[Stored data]
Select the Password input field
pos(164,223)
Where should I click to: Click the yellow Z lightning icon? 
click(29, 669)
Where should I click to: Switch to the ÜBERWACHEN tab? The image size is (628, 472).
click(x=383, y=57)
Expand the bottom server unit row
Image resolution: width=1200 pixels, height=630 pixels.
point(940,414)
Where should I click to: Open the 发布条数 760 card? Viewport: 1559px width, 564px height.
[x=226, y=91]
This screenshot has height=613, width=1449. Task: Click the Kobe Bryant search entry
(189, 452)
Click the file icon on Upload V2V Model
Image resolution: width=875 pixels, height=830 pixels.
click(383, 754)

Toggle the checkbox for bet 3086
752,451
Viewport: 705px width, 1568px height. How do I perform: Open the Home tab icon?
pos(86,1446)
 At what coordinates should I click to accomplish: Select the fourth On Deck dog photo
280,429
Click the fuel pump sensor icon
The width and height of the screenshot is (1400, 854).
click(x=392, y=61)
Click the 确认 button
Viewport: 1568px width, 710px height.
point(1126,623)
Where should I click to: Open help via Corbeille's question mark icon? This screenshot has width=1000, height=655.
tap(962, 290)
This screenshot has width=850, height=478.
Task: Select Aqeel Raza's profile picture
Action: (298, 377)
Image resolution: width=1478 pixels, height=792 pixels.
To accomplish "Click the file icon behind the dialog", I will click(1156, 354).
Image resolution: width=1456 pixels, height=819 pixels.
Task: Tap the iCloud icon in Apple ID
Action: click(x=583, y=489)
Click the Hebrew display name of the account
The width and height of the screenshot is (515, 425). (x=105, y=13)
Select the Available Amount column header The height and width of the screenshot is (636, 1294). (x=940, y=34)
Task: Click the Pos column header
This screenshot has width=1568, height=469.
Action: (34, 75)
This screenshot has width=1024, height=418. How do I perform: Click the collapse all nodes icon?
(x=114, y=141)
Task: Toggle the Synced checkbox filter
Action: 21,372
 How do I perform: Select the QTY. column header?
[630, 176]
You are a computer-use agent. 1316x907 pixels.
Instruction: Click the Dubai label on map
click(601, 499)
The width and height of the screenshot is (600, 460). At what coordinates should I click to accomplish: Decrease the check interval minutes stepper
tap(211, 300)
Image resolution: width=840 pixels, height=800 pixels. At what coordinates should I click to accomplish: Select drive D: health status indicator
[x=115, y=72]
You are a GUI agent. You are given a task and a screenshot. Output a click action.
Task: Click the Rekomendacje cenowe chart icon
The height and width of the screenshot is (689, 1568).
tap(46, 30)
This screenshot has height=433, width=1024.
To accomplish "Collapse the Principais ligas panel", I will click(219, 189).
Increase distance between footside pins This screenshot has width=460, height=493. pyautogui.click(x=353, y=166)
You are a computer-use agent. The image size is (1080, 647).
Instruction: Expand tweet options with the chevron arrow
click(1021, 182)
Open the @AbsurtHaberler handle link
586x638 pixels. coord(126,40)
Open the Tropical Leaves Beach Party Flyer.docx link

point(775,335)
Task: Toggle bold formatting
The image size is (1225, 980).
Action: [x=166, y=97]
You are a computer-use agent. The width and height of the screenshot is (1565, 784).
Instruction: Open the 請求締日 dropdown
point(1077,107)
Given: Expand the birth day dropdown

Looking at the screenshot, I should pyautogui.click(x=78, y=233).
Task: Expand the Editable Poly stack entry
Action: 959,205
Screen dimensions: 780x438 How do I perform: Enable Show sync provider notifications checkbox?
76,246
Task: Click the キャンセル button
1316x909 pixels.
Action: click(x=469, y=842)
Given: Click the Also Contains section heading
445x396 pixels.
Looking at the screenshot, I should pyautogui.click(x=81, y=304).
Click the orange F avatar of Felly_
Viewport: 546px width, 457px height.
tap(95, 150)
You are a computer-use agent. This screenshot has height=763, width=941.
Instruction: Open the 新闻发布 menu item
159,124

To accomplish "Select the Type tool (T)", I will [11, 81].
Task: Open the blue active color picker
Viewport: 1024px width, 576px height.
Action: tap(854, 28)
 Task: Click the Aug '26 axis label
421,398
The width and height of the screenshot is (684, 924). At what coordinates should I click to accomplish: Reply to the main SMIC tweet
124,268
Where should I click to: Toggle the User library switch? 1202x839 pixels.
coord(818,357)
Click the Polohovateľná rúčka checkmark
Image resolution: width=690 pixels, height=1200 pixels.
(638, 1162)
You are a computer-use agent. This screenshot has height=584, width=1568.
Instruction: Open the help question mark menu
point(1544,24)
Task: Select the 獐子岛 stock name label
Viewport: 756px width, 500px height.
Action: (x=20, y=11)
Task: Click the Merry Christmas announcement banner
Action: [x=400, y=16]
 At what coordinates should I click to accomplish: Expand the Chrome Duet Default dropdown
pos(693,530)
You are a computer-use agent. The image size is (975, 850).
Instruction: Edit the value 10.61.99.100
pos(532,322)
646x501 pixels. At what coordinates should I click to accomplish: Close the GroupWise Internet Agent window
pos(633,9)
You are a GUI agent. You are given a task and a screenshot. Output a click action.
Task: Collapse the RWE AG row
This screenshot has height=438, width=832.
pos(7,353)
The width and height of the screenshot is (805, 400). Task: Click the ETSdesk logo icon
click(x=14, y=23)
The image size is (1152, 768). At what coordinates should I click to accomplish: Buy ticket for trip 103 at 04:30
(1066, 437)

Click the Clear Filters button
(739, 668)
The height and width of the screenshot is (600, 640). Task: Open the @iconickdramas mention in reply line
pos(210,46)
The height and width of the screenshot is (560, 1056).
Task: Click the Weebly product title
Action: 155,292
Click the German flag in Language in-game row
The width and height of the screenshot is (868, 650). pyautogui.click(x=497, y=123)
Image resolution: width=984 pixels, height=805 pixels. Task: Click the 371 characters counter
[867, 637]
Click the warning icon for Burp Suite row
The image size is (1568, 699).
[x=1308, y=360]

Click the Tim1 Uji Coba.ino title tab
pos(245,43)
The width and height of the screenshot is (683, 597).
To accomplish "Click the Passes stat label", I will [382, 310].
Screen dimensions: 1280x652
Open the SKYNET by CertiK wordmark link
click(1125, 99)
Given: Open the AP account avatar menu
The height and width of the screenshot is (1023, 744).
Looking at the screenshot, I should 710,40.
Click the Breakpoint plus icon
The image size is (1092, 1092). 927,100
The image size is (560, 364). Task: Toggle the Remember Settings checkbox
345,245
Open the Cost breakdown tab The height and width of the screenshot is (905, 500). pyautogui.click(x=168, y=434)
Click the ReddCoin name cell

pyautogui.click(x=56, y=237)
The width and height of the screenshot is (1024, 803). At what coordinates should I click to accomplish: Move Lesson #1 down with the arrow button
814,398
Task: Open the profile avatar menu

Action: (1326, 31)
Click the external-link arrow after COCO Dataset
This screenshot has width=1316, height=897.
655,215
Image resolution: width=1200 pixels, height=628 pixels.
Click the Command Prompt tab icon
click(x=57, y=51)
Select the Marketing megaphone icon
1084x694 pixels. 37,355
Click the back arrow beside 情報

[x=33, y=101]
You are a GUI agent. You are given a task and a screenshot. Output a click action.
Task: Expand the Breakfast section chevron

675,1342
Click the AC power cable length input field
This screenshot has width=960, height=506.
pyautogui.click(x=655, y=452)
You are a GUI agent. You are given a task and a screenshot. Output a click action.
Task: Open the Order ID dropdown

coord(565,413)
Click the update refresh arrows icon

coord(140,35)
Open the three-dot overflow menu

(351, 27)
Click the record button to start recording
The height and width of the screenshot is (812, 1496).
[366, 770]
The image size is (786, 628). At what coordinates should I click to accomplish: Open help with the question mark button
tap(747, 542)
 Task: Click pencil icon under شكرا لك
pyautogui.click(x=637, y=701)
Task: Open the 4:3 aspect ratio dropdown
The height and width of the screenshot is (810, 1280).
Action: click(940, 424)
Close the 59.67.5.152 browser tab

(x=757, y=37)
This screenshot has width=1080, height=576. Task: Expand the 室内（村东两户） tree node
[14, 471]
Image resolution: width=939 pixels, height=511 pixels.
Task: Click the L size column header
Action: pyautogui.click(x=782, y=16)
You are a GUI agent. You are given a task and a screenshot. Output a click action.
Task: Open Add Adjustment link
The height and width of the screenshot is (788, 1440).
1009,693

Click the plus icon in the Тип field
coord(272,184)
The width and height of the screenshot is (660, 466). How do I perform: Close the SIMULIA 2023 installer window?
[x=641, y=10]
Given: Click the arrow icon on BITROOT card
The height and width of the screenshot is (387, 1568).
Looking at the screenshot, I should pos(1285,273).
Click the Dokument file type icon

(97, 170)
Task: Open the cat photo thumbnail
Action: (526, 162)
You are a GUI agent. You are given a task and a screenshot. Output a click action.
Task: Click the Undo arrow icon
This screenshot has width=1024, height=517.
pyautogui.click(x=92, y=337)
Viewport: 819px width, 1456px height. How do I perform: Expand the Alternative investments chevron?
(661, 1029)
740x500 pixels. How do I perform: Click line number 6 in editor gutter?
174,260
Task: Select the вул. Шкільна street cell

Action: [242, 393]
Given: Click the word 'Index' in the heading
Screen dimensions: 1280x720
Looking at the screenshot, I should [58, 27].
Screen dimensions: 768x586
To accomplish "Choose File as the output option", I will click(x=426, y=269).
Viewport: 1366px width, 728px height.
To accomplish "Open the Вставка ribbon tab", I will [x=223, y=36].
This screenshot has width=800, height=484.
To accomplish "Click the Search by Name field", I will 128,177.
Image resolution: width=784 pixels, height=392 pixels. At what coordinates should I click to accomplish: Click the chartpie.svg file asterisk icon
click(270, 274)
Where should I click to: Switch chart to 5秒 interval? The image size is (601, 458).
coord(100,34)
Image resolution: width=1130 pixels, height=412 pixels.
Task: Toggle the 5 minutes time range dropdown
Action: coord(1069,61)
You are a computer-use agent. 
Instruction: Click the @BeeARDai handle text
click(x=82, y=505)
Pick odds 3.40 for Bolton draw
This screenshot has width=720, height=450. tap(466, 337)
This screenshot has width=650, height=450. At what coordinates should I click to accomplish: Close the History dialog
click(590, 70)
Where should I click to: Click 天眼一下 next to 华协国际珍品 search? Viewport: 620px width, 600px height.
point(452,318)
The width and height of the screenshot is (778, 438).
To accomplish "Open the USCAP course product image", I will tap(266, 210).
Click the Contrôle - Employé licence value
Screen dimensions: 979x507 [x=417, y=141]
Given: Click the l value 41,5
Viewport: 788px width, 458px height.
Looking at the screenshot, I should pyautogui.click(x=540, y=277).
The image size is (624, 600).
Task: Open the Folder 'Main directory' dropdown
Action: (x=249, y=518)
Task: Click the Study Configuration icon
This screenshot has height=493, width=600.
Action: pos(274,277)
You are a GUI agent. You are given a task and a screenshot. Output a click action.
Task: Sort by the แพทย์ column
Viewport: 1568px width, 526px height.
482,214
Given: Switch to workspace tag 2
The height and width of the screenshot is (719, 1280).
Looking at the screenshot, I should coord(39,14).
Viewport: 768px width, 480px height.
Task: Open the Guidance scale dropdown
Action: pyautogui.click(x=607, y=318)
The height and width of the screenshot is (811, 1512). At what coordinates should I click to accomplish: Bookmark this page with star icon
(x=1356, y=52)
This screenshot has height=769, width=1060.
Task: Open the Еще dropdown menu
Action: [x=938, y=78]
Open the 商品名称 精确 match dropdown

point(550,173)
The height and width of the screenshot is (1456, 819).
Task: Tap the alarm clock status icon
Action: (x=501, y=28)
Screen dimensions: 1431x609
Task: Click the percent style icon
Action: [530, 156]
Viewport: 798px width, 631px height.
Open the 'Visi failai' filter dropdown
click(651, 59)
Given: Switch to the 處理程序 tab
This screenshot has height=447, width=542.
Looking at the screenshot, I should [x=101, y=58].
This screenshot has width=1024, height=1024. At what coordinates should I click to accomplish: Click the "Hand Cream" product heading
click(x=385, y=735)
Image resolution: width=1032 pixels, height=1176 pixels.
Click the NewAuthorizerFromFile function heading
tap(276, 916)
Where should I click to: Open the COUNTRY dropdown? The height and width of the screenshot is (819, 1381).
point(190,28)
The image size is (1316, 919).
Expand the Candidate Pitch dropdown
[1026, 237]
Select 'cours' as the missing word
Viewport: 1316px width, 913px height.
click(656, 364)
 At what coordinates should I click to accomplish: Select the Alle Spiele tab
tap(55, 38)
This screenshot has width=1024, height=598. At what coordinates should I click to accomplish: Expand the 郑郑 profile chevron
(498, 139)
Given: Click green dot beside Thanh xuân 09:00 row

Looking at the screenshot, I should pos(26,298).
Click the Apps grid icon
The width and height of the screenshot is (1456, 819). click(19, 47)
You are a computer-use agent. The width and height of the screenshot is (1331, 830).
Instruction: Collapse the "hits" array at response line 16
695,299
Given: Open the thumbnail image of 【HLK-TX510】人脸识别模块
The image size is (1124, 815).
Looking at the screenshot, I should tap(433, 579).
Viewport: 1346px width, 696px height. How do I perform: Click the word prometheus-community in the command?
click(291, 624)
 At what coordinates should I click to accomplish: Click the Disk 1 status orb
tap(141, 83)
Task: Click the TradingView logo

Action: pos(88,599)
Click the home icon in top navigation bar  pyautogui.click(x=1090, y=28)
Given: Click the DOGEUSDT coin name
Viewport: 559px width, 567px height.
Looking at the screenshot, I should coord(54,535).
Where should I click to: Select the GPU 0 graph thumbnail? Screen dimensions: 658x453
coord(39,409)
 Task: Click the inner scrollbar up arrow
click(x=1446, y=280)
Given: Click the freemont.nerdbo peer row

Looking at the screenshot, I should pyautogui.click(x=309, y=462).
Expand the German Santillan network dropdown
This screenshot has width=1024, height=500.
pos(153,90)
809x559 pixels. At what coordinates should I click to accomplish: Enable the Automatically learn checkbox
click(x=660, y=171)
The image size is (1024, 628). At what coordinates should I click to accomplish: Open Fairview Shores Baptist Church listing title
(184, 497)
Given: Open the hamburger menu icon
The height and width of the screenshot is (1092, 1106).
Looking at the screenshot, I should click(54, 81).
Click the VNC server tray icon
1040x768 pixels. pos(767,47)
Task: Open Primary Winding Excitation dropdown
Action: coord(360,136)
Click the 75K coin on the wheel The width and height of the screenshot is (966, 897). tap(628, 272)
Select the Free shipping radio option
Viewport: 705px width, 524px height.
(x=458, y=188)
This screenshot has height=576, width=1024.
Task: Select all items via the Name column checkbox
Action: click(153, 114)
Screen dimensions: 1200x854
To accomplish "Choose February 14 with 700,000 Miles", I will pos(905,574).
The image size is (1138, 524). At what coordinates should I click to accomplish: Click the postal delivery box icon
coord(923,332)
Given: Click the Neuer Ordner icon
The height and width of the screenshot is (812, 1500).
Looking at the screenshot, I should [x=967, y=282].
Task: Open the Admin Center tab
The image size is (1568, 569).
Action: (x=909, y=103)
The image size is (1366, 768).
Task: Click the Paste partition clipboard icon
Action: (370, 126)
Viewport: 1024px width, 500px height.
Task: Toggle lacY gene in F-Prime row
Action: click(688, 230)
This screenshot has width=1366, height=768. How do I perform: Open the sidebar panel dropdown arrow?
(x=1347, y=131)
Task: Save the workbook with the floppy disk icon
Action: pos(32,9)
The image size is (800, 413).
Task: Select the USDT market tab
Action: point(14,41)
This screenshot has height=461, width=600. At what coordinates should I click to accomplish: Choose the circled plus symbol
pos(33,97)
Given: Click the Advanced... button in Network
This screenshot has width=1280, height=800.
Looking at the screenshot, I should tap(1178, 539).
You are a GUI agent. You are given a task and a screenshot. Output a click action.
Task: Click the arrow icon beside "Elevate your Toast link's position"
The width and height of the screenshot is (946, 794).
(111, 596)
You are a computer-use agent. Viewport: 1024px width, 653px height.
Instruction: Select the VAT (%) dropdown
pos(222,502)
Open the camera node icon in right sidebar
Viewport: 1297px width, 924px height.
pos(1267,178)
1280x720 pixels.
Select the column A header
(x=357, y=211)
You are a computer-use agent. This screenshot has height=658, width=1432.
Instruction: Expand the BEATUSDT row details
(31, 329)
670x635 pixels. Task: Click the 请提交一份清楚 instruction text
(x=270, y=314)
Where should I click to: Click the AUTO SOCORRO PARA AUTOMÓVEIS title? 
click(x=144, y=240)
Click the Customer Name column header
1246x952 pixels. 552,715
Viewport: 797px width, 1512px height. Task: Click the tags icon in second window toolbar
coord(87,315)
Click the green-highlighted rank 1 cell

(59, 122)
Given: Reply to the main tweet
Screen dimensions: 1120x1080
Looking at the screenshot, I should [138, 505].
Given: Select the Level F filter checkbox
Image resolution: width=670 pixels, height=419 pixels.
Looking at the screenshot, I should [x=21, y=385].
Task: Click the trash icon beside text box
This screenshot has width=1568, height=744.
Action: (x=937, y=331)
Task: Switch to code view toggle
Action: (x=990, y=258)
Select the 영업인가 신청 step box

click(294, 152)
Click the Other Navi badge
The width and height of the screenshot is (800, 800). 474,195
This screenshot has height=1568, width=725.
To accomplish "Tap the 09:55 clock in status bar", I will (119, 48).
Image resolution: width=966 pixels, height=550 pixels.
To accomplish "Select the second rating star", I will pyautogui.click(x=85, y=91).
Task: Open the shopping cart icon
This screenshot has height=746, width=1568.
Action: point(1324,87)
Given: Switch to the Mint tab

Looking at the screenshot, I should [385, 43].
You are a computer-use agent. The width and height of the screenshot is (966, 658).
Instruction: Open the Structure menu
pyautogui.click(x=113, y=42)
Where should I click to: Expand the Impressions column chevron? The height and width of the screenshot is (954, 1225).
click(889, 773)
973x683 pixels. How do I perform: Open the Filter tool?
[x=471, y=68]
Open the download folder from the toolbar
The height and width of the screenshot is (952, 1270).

→ REQUIREMENT:
What is needed is an exact retyping of every line from the one containing "Task: Open the shopping cart icon" through the final line of the entries, and only those lines.

→ RESPONSE TO THE EXERCISE:
Task: Open the shopping cart icon
This screenshot has height=746, width=1568.
Action: point(1324,87)
Given: Switch to the Mint tab

Looking at the screenshot, I should [385, 43].
You are a computer-use agent. The width and height of the screenshot is (966, 658).
Instruction: Open the Structure menu
pyautogui.click(x=113, y=42)
Where should I click to: Expand the Impressions column chevron? The height and width of the screenshot is (954, 1225).
click(889, 773)
973x683 pixels. How do I perform: Open the Filter tool?
[x=471, y=68]
Open the download folder from the toolbar
The height and width of the screenshot is (952, 1270).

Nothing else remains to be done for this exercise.